Kazakhstan is Changing the Rules in the Pharmaceutical Market Regulation System

At the initiative of ‘SK Pharmaciya’ and the Ministry of Health of the Republic of Kazakhstan, in early February 2013, amendments were introduced to the Decree № 1729 ‘On approval of the organisation and conduct of procurement of medicines, preventive (immunobiological, diagnostic, antiseptic) medicines, medical devices and medical equipment, as well as pharmaceutical services pertaining to the provision of a guaranteed volume of free-of-charge medical care’. According to the document, the state distributor ‘SK Pharmaciya’ shall unilaterally revise the previous agreements with suppliers. According to the document, the national distributor of medicaments ‘SK Pharmaciya’ will expect from pharmaceutical companies to start deliveries of medical means not within 7, but a maximum of 2 years (!) from the date of signing the contract. Should this period be extended by a supplier, ‘SK Pharmaciya’ has the right to terminate the contract.
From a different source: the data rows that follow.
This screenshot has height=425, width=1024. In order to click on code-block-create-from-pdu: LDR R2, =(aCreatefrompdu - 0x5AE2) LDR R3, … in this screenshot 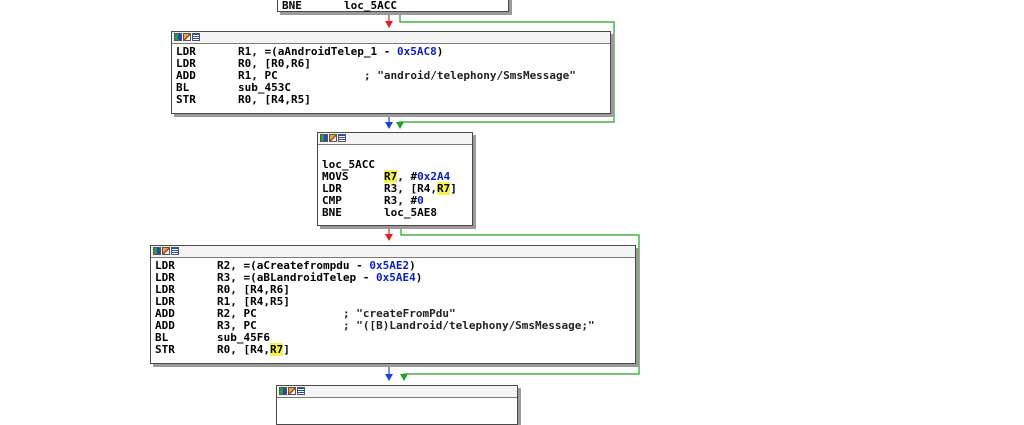, I will do `click(393, 304)`.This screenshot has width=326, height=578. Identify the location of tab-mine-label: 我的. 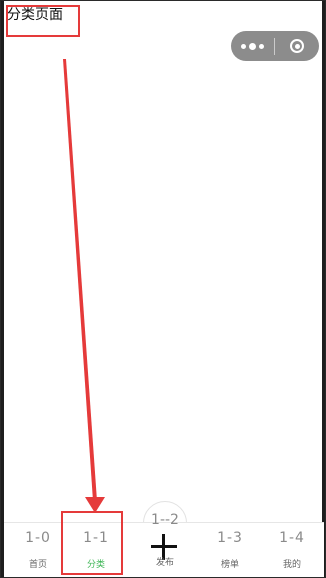
(292, 565).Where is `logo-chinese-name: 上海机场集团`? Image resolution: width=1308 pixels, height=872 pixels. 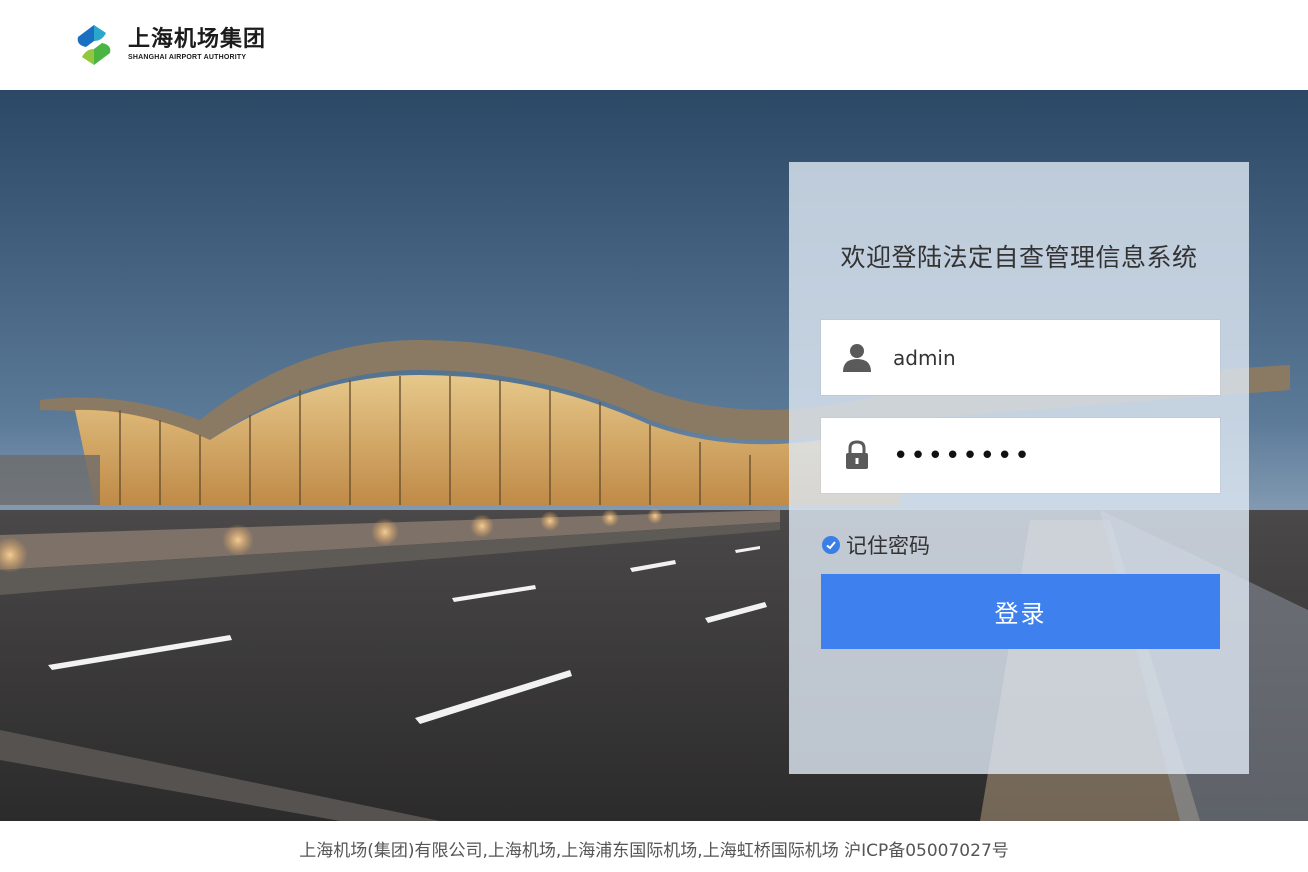
logo-chinese-name: 上海机场集团 is located at coordinates (198, 40).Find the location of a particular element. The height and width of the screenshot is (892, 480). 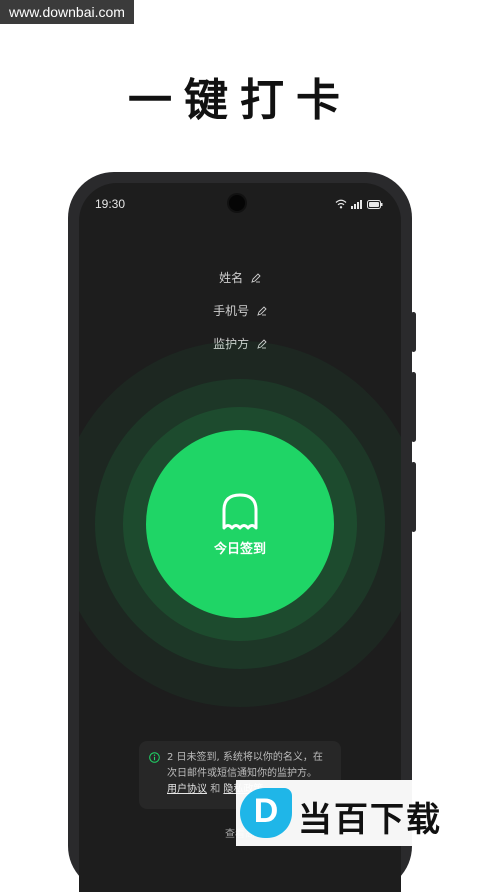

ghost-icon is located at coordinates (240, 512).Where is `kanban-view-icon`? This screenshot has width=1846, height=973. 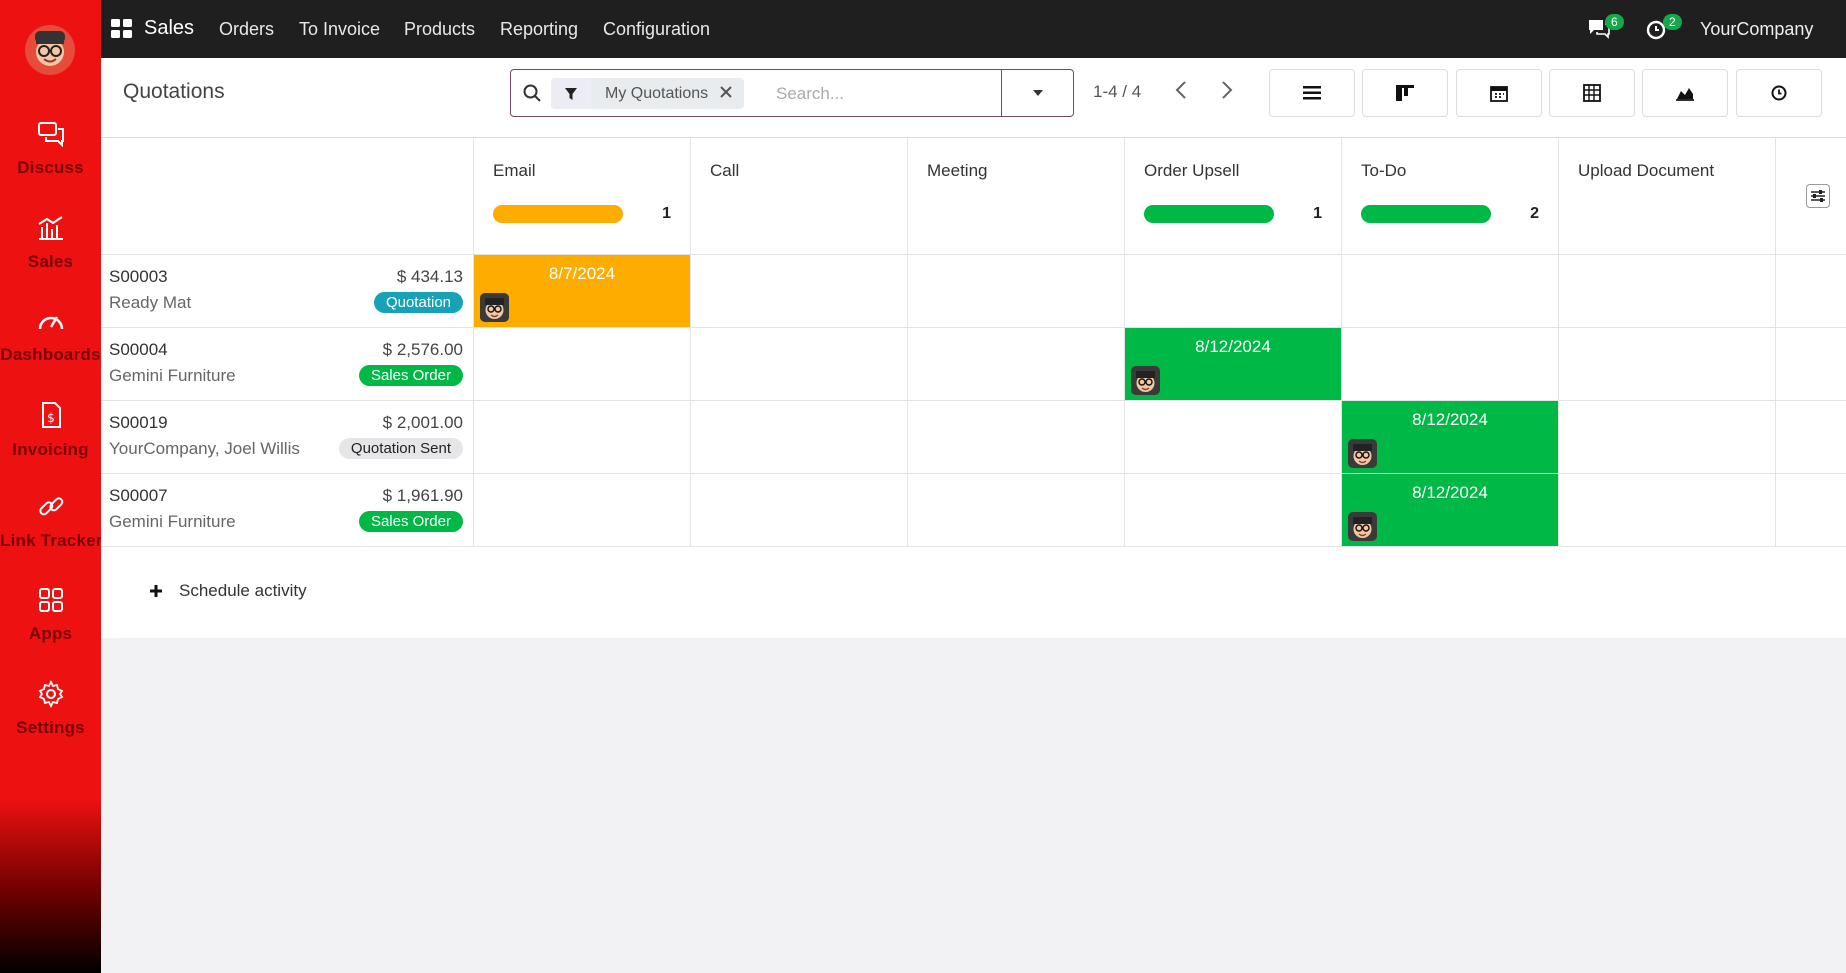 kanban-view-icon is located at coordinates (1405, 93).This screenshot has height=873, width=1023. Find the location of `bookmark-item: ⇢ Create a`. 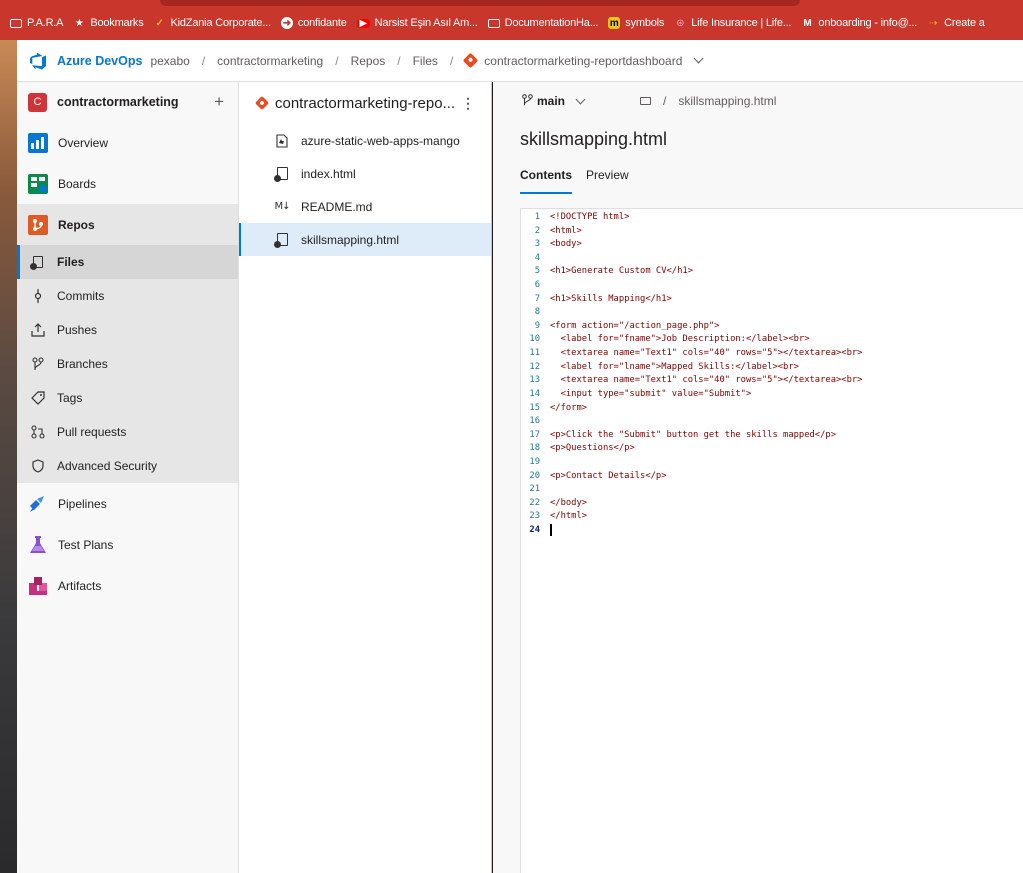

bookmark-item: ⇢ Create a is located at coordinates (956, 23). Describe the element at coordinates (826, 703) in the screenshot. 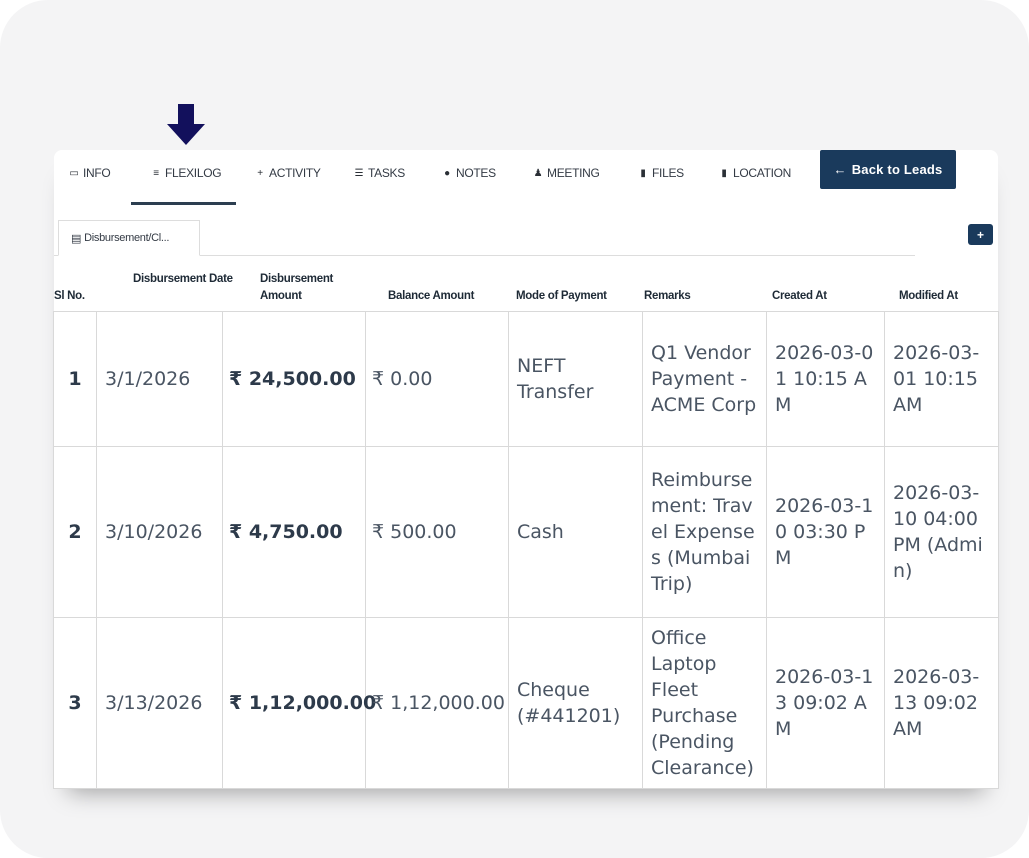

I see `cell-created-at: 2026-03-13 09:02 AM` at that location.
This decision predominantly affects the interests of foreign investors, who are coming to the pharmaceutical market in Kazakhstan. According to the new wording of the Decree, long-term supply contracts, concluded previously with such companies as ‘Abdi Ibrahim’ (Turkey), ‘Favea Europe’ (Check Republic), ‘Polpharma’ (Poland), ‘Pharmstandard’ (Russia) and ‘Nobel Ilac’ (Turkey), may also be revised.

Conclusions:

  • New amendments to the legislation of Kazakhstan violate the international principle of guaranteed full protection and security of investment. In order to maintain the investment attractiveness of Kazakhstan, authorities are required to comply with the previously signed agreements with investors, as well as introduce changes only upon consent of both parties or by a court order.
  • Violation of the rights of investors in the pharmaceutical industry is a conspicuous example of the systemic problems and double-standards on the part of the Kazakh government. It is difficult for European investors to conduct their business activity under such conditions. This policy discredits Kazakhstan and may lead to high-profile lawsuits in international courts. In light of a lack of true institutional mechanisms for the protection of foreign investors inside the country, international arbitration remains their only hope.